Items from a dataset:
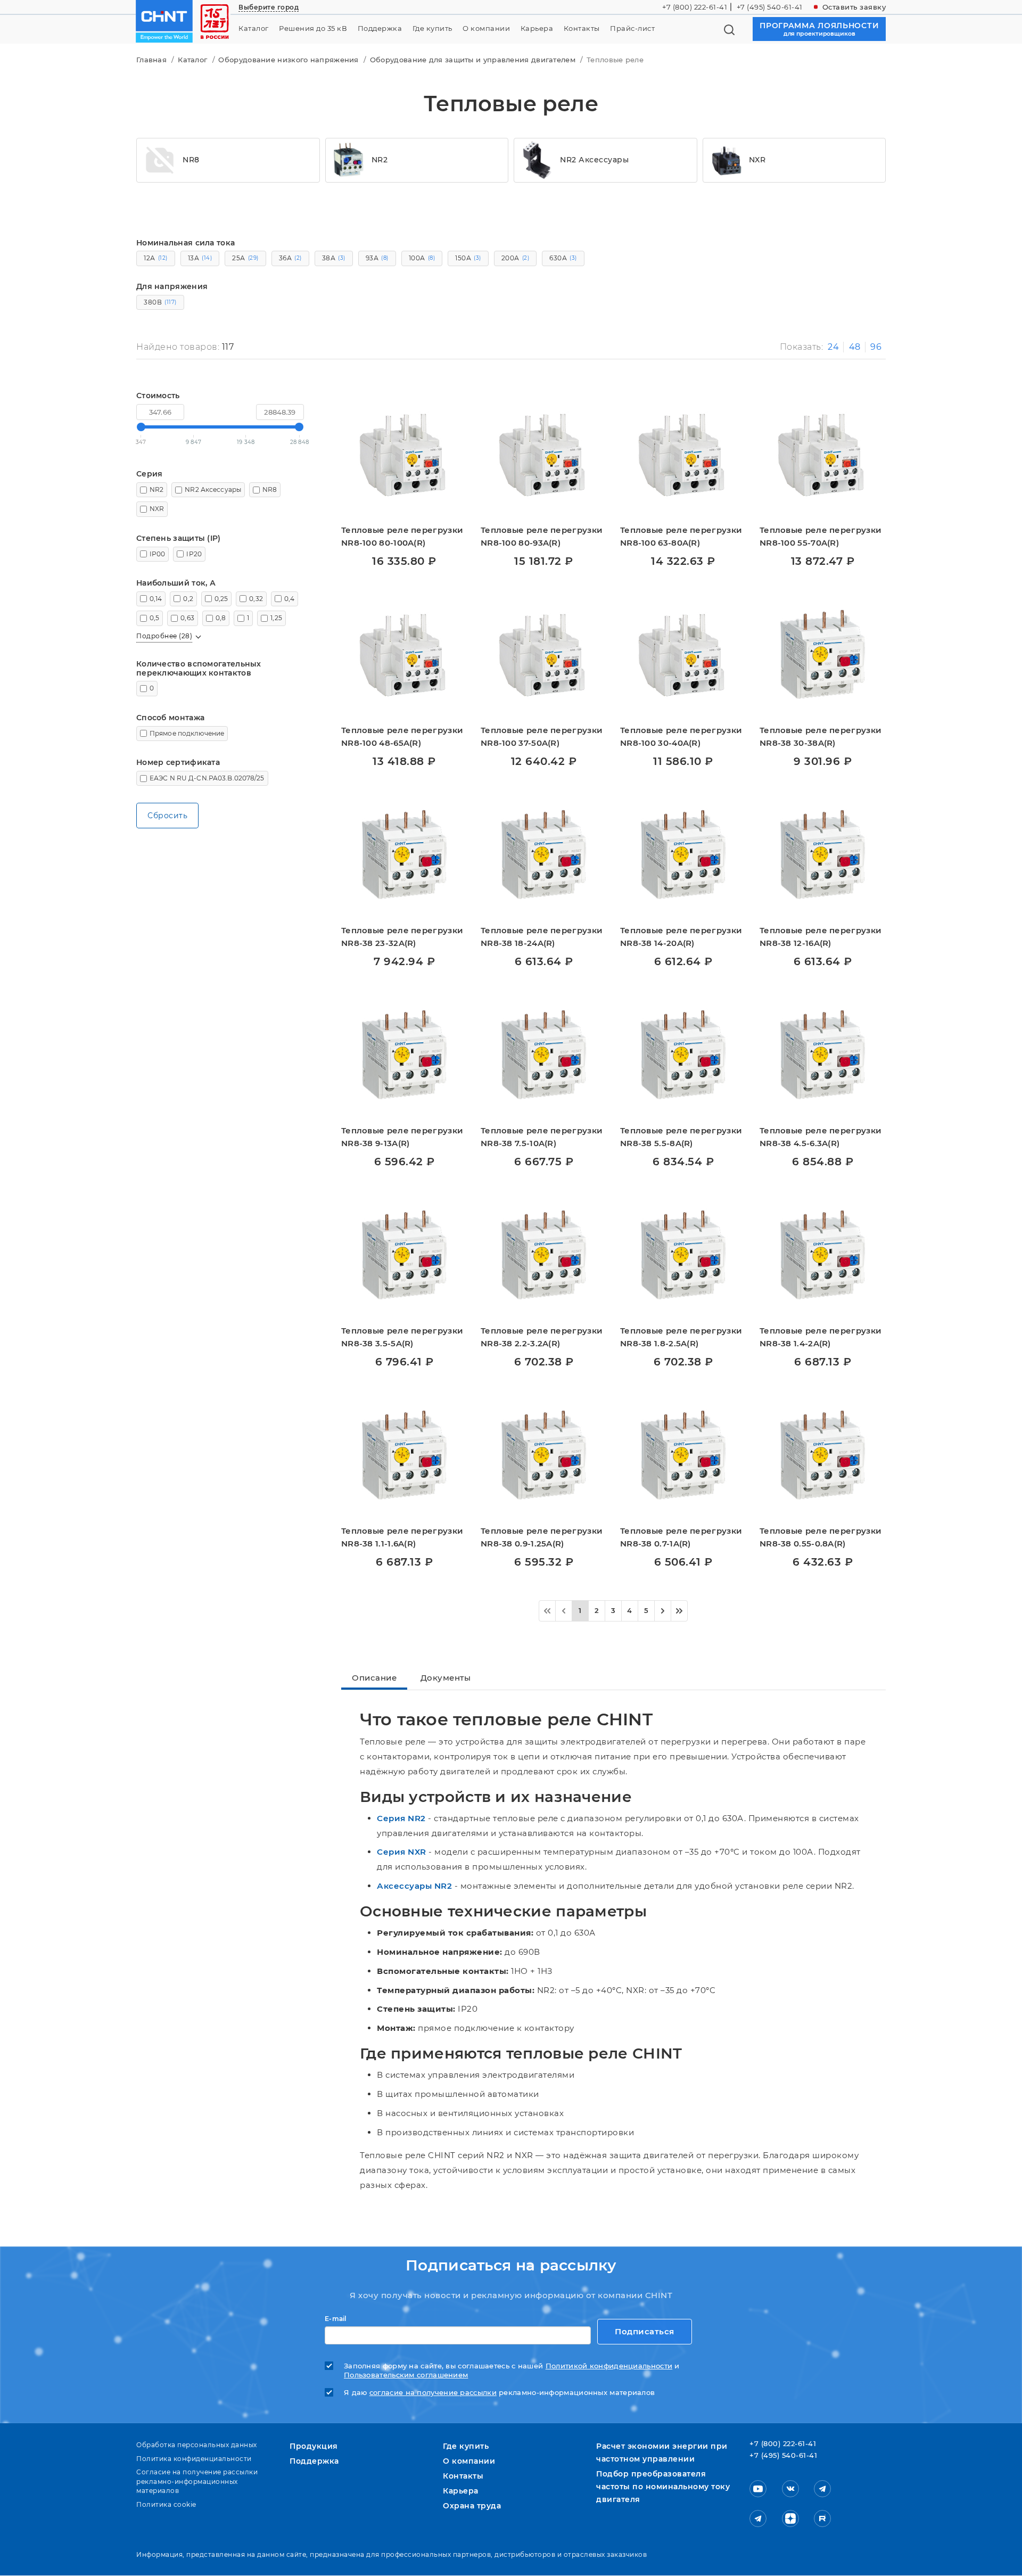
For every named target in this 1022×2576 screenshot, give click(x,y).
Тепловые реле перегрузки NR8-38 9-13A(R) (402, 1136)
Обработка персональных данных (196, 2445)
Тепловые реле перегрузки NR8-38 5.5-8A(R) (681, 1136)
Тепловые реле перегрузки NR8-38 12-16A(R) (820, 936)
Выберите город (268, 7)
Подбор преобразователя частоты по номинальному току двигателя (663, 2486)
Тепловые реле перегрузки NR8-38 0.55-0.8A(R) (820, 1537)
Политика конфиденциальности (194, 2459)
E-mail (336, 2319)
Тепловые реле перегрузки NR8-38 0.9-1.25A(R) (542, 1537)
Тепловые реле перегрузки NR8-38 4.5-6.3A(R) (820, 1136)
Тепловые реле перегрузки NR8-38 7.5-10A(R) (542, 1136)
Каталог (253, 28)
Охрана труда (472, 2506)
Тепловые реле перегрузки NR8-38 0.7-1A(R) (681, 1537)
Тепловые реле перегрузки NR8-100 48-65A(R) (402, 736)
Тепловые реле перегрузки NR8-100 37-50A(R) (542, 736)
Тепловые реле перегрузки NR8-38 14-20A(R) (681, 936)
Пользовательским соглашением (406, 2375)
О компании (486, 28)
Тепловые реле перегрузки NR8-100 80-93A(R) (542, 536)
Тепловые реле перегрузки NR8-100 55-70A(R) (820, 536)
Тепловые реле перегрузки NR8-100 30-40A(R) (681, 736)
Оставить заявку (854, 7)
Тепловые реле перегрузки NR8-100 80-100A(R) (402, 536)
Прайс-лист (632, 28)
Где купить (432, 28)
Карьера (537, 28)
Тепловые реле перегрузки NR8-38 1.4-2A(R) (820, 1337)
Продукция (314, 2446)
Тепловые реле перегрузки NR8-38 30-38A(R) (820, 736)
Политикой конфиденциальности (609, 2366)
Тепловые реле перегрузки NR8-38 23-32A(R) (402, 936)
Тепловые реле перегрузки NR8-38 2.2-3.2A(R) (542, 1337)
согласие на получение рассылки (433, 2393)
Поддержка (380, 28)
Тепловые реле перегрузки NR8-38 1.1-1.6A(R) (402, 1537)
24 (833, 347)
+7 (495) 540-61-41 (770, 7)
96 (875, 347)
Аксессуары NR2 (414, 1886)
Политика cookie (166, 2504)
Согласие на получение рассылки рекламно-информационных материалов (197, 2481)
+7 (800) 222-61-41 (694, 7)
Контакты (582, 28)
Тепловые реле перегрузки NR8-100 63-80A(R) (681, 536)
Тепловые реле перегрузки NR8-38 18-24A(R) (542, 936)
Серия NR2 (401, 1818)
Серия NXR (401, 1852)
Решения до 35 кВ (313, 28)
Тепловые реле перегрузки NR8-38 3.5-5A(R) (402, 1337)
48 (855, 347)
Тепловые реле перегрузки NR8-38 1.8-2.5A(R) (681, 1337)
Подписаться (644, 2331)
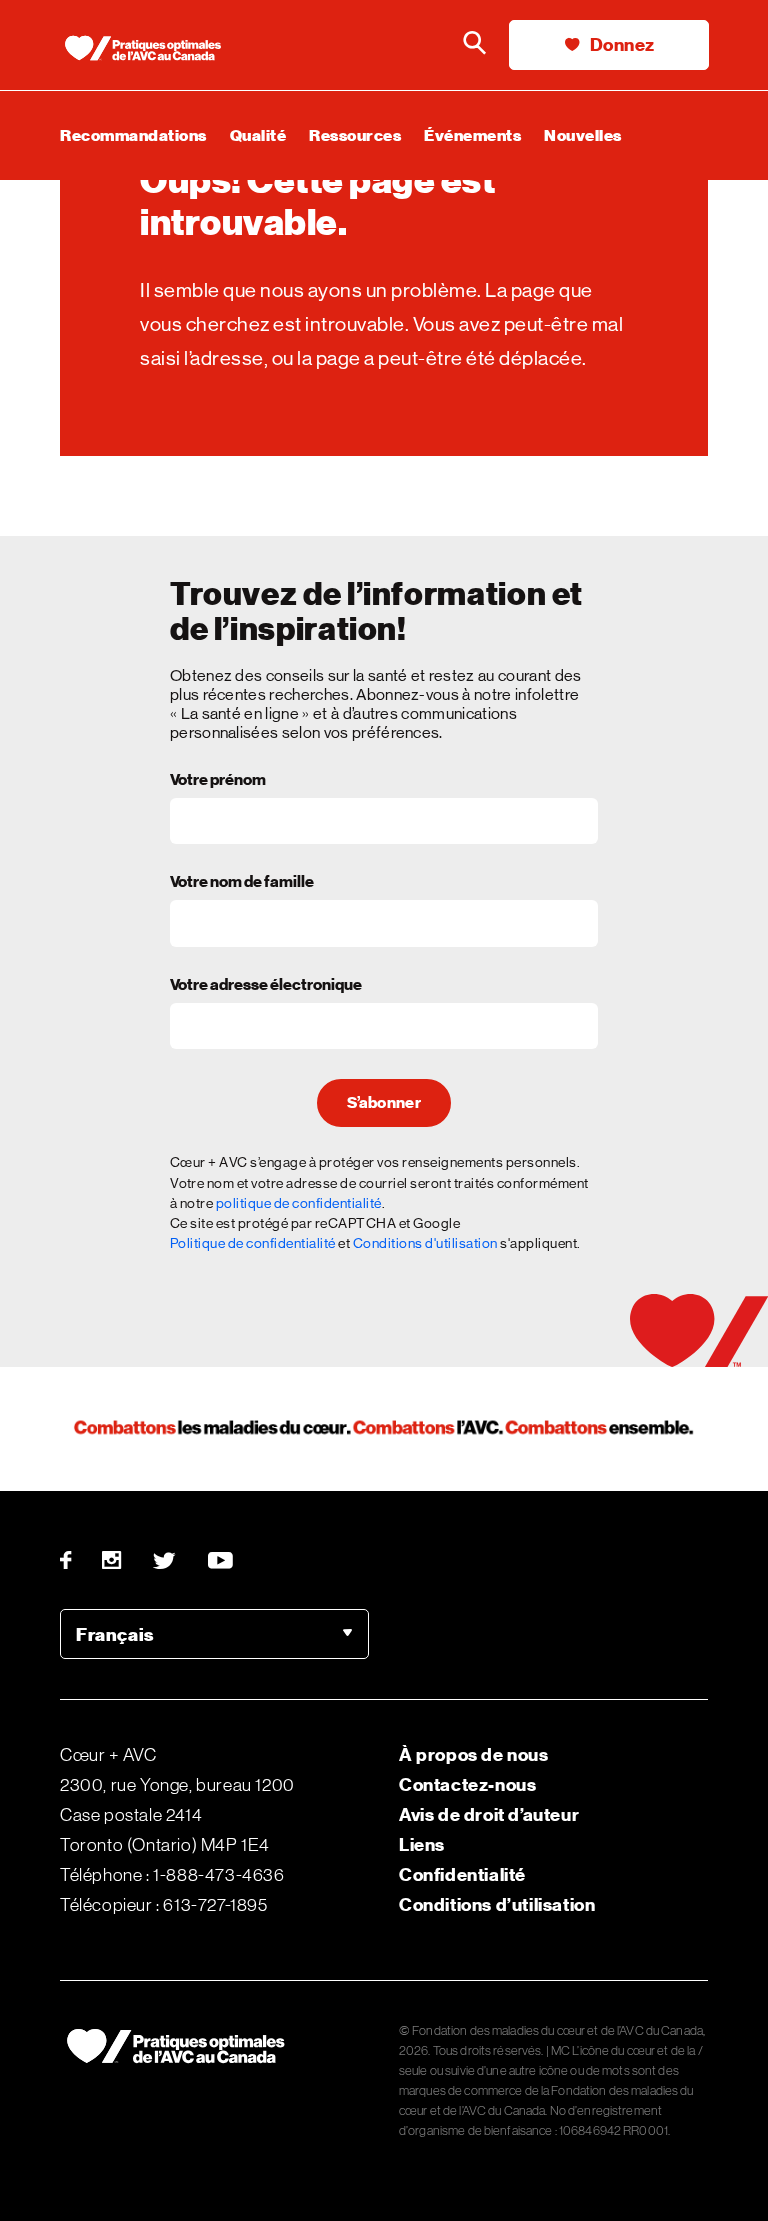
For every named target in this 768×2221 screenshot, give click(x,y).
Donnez (620, 44)
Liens (422, 1844)
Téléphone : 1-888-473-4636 (172, 1875)
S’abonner (384, 1103)
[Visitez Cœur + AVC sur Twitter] (165, 1560)
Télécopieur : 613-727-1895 (164, 1905)
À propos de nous (474, 1754)
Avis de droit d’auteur (489, 1814)
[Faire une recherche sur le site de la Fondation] (474, 45)
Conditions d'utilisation (425, 1243)
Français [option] (115, 1634)
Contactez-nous (467, 1784)
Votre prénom (218, 781)
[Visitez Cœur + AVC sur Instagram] (112, 1560)
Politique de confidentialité (253, 1243)
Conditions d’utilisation (497, 1904)
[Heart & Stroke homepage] (150, 50)
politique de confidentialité (299, 1203)
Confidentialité (462, 1874)
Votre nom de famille (242, 883)
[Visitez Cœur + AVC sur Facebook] (73, 1560)
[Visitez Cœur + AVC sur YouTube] (221, 1560)
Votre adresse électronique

Assigned task: Print the records word for word and exclude any picture they hold.

Reply to the task:
For every named target in this 1022×2576 screenshot, give click(x,y).
Тепловые реле перегрузки NR8-38 9-13A(R) (402, 1136)
Обработка персональных данных (196, 2445)
Тепловые реле перегрузки NR8-38 5.5-8A(R) (681, 1136)
Тепловые реле перегрузки NR8-38 12-16A(R) (820, 936)
Выберите город (268, 7)
Подбор преобразователя частоты по номинальному току двигателя (663, 2486)
Тепловые реле перегрузки NR8-38 0.55-0.8A(R) (820, 1537)
Политика конфиденциальности (194, 2459)
E-mail (336, 2319)
Тепловые реле перегрузки NR8-38 0.9-1.25A(R) (542, 1537)
Тепловые реле перегрузки NR8-38 4.5-6.3A(R) (820, 1136)
Тепловые реле перегрузки NR8-38 7.5-10A(R) (542, 1136)
Каталог (253, 28)
Охрана труда (472, 2506)
Тепловые реле перегрузки NR8-38 0.7-1A(R) (681, 1537)
Тепловые реле перегрузки NR8-100 48-65A(R) (402, 736)
Тепловые реле перегрузки NR8-100 37-50A(R) (542, 736)
Тепловые реле перегрузки NR8-38 14-20A(R) (681, 936)
Пользовательским соглашением (406, 2375)
О компании (486, 28)
Тепловые реле перегрузки NR8-100 80-93A(R) (542, 536)
Тепловые реле перегрузки NR8-100 55-70A(R) (820, 536)
Тепловые реле перегрузки NR8-100 30-40A(R) (681, 736)
Оставить заявку (854, 7)
Тепловые реле перегрузки NR8-100 80-100A(R) (402, 536)
Прайс-лист (632, 28)
Где купить (432, 28)
Карьера (537, 28)
Тепловые реле перегрузки NR8-38 1.4-2A(R) (820, 1337)
Продукция (314, 2446)
Тепловые реле перегрузки NR8-38 30-38A(R) (820, 736)
Политикой конфиденциальности (609, 2366)
Тепловые реле перегрузки NR8-38 23-32A(R) (402, 936)
Тепловые реле перегрузки NR8-38 2.2-3.2A(R) (542, 1337)
согласие на получение рассылки (433, 2393)
Поддержка (380, 28)
Тепловые реле перегрузки NR8-38 1.1-1.6A(R) (402, 1537)
24 (833, 347)
+7 (495) 540-61-41 (770, 7)
96 (875, 347)
Аксессуары NR2 (414, 1886)
Политика cookie (166, 2504)
Согласие на получение рассылки рекламно-информационных материалов (197, 2481)
+7 (800) 222-61-41 (694, 7)
Контакты (582, 28)
Тепловые реле перегрузки NR8-100 63-80A(R) (681, 536)
Тепловые реле перегрузки NR8-38 18-24A(R) (542, 936)
Серия NR2 (401, 1818)
Серия NXR (401, 1852)
Решения до 35 кВ (313, 28)
Тепловые реле перегрузки NR8-38 3.5-5A(R) (402, 1337)
48 (855, 347)
Тепловые реле перегрузки NR8-38 1.8-2.5A(R) (681, 1337)
Подписаться (644, 2331)
For every named target in this 768×2221 screenshot, give click(x,y).
Donnez (620, 44)
Liens (422, 1844)
Téléphone : 1-888-473-4636 (172, 1875)
S’abonner (384, 1103)
[Visitez Cœur + AVC sur Twitter] (165, 1560)
Télécopieur : 613-727-1895 (164, 1905)
À propos de nous (474, 1754)
Avis de droit d’auteur (489, 1814)
[Faire une recherche sur le site de la Fondation] (474, 45)
Conditions d'utilisation (425, 1243)
Français [option] (115, 1634)
Contactez-nous (467, 1784)
Votre prénom (218, 781)
[Visitez Cœur + AVC sur Instagram] (112, 1560)
Politique de confidentialité (253, 1243)
Conditions d’utilisation (497, 1904)
[Heart & Stroke homepage] (150, 50)
politique de confidentialité (299, 1203)
Confidentialité (462, 1874)
Votre nom de famille (242, 883)
[Visitez Cœur + AVC sur Facebook] (73, 1560)
[Visitez Cœur + AVC sur YouTube] (221, 1560)
Votre adresse électronique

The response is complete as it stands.